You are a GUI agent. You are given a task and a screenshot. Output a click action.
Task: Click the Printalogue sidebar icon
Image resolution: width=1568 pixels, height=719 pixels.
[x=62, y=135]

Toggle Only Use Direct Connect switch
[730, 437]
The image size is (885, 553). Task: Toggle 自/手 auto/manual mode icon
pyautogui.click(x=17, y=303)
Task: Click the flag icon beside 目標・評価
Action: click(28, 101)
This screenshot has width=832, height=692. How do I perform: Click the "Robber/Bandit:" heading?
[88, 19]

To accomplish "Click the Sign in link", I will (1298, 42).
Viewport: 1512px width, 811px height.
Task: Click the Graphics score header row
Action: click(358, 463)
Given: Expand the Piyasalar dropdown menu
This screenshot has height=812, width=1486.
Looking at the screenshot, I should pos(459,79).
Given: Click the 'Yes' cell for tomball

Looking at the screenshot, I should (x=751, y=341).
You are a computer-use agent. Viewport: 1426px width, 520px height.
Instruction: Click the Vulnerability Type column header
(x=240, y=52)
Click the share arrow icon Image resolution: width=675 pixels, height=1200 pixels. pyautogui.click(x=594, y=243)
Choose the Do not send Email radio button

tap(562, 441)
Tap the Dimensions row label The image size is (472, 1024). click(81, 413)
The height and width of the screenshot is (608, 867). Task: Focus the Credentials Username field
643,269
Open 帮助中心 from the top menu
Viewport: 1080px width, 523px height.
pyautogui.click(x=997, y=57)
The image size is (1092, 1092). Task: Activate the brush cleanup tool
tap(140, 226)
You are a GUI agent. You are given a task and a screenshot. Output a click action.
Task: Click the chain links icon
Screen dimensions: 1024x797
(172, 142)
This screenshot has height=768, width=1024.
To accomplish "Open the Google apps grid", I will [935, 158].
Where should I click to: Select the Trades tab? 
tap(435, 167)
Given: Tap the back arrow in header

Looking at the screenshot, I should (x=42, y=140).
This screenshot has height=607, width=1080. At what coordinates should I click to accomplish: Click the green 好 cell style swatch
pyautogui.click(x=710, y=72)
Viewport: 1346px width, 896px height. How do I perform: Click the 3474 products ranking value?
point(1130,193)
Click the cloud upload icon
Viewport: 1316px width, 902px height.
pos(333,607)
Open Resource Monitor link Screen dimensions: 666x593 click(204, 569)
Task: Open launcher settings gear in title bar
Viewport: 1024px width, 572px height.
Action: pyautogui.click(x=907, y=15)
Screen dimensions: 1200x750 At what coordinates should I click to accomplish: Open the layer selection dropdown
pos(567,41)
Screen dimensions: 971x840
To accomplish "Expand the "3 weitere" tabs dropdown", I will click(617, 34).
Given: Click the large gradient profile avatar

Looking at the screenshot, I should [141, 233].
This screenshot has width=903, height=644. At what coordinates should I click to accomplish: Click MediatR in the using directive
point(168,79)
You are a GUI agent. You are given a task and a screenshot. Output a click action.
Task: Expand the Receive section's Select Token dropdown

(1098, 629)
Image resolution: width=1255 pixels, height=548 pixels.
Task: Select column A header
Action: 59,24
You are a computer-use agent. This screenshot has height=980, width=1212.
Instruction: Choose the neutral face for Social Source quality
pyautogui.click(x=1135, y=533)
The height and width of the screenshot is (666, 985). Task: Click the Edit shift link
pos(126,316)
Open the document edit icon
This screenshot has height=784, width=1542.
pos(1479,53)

● ● ●

▶ [Work to be completed]: Using the entries above, please restate each one word for word.

▶ [Your response]:
You are a GUI agent. You are given a task and a screenshot. Output a click action.
Task: Click the Printalogue sidebar icon
Image resolution: width=1568 pixels, height=719 pixels.
[x=62, y=135]

Toggle Only Use Direct Connect switch
[730, 437]
The image size is (885, 553). Task: Toggle 自/手 auto/manual mode icon
pyautogui.click(x=17, y=303)
Task: Click the flag icon beside 目標・評価
Action: click(28, 101)
This screenshot has width=832, height=692. How do I perform: Click the "Robber/Bandit:" heading?
[88, 19]

To accomplish "Click the Sign in link", I will (1298, 42).
Viewport: 1512px width, 811px height.
Task: Click the Graphics score header row
Action: click(358, 463)
Given: Expand the Piyasalar dropdown menu
This screenshot has height=812, width=1486.
Looking at the screenshot, I should pos(459,79).
Given: Click the 'Yes' cell for tomball

Looking at the screenshot, I should (x=751, y=341).
You are a computer-use agent. Viewport: 1426px width, 520px height.
Instruction: Click the Vulnerability Type column header
(x=240, y=52)
Click the share arrow icon Image resolution: width=675 pixels, height=1200 pixels. pyautogui.click(x=594, y=243)
Choose the Do not send Email radio button

tap(562, 441)
Tap the Dimensions row label The image size is (472, 1024). click(81, 413)
The height and width of the screenshot is (608, 867). Task: Focus the Credentials Username field
643,269
Open 帮助中心 from the top menu
Viewport: 1080px width, 523px height.
pyautogui.click(x=997, y=57)
The image size is (1092, 1092). Task: Activate the brush cleanup tool
tap(140, 226)
You are a GUI agent. You are given a task and a screenshot. Output a click action.
Task: Click the chain links icon
Screen dimensions: 1024x797
(172, 142)
This screenshot has height=768, width=1024.
To accomplish "Open the Google apps grid", I will [935, 158].
Where should I click to: Select the Trades tab? 
tap(435, 167)
Given: Tap the back arrow in header

Looking at the screenshot, I should (x=42, y=140).
This screenshot has height=607, width=1080. At what coordinates should I click to accomplish: Click the green 好 cell style swatch
pyautogui.click(x=710, y=72)
Viewport: 1346px width, 896px height. How do I perform: Click the 3474 products ranking value?
point(1130,193)
Click the cloud upload icon
Viewport: 1316px width, 902px height.
pos(333,607)
Open Resource Monitor link Screen dimensions: 666x593 click(204, 569)
Task: Open launcher settings gear in title bar
Viewport: 1024px width, 572px height.
Action: pyautogui.click(x=907, y=15)
Screen dimensions: 1200x750 At what coordinates should I click to accomplish: Open the layer selection dropdown
pos(567,41)
Screen dimensions: 971x840
To accomplish "Expand the "3 weitere" tabs dropdown", I will click(617, 34).
Given: Click the large gradient profile avatar

Looking at the screenshot, I should [141, 233].
This screenshot has width=903, height=644. At what coordinates should I click to accomplish: Click MediatR in the using directive
point(168,79)
You are a GUI agent. You are given a task and a screenshot. Output a click action.
Task: Expand the Receive section's Select Token dropdown

(1098, 629)
Image resolution: width=1255 pixels, height=548 pixels.
Task: Select column A header
Action: 59,24
You are a computer-use agent. This screenshot has height=980, width=1212.
Instruction: Choose the neutral face for Social Source quality
pyautogui.click(x=1135, y=533)
The height and width of the screenshot is (666, 985). Task: Click the Edit shift link
pos(126,316)
Open the document edit icon
This screenshot has height=784, width=1542.
pos(1479,53)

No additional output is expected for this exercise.